Friday, December 9, 2016
Even I am impressed with how fast I'm traveling through Japan. Autumn has come, surprising late, and the cool nights are offset by the brilliant colors of the Japanese maples. Since my last update written in Oita, by which I had walked 576 kilometers, I've walked around the island of Shikoku - famed for its Buddhist pilgrimage of 88 Temples - and onto the big island of Honshu. Now just past Nagoya, I've walked a total of 1,300 kilometers, nearly a quarter of my planned total for the pilgrimage. My only struggle remains finding computers with internet access and without email restrictions. For all its technological advances, Japan has a few quirks. Updating my blog has a lesser priority than talking with breathing people, so explains the long gap in time since the last update.
My route through Japan is determined around the 15 cathedrals, going north on the Pacific Ocean side, turning around the northern island of Hokkaido, and returning south on the Sea of Japan side. So far, I've gotten stamps from 6 of the cathedrals - Nagasaki, Kagoshima, Oita, Takamatsu, Osaka, and Nagoya. I'm heading now toward Yokohama. The population density is noticeably higher as I travel north, so rarely since leaving Shikoku am I in nature during my day's walk. Not as nice for me, but still very interesting. Shinto shrines and Buddhist temples are everywhere. While on Shikoku, I saw plenty of pilgrims going to the 88 temples, a traditional circuit with a resurgent interest since the tourism board go involved - with advice from the tourism board of northern Spain. Funny that the Japanese pilgrims I saw were either getting out of cars or at the bus stops and the foreign pilgrims were walking the mountain paths in the rain. A Japanese man I met at one of my private home-stays one evening told me that the Japanese value the unique stamps and calligraphy they get at each shrine over the time it takes to walk. The ends justify the means.

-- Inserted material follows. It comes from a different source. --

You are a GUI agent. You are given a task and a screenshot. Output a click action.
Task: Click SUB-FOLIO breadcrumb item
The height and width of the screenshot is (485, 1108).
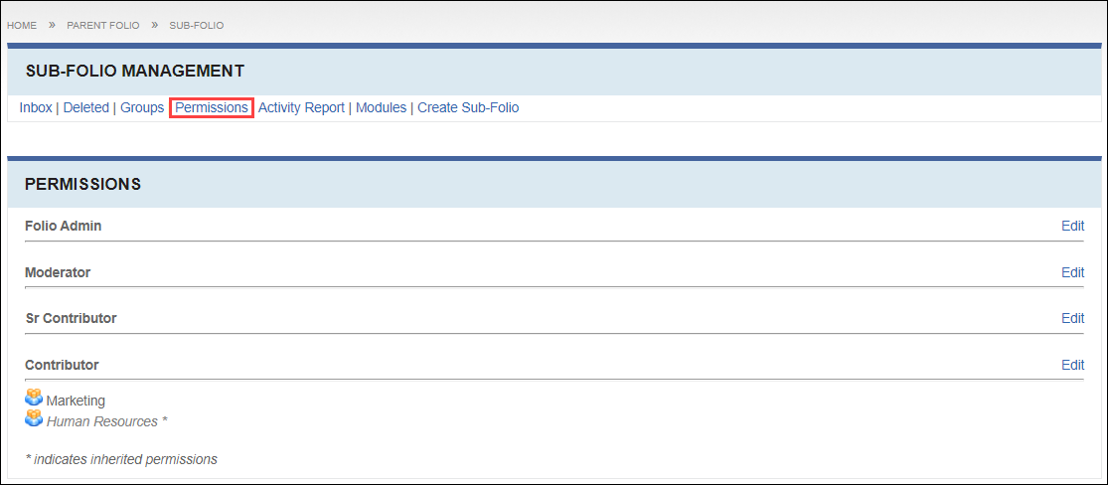(x=197, y=26)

I've managed to visit several of the 16th-century pagoda-style castles and fortresses that popped up when Japan was becoming unified. The history lessons are varied and interesting. About 60% of the nights I've been staying at parishes or convents, speaking equally Spanish, Italian, and English, with two drips of German and one of French. The balance of the nights in family homes and as often in my growing but pathetically weak Japanese as Spanish with Peruvian immigrants or very basic English. It's always a good time with plenty of spontaneous parties. Nearly every day, people continue to offer me origiri - rice balls - and fruit - oranges and persimmons. Japan continues to be a terrific place to be a pilgrim.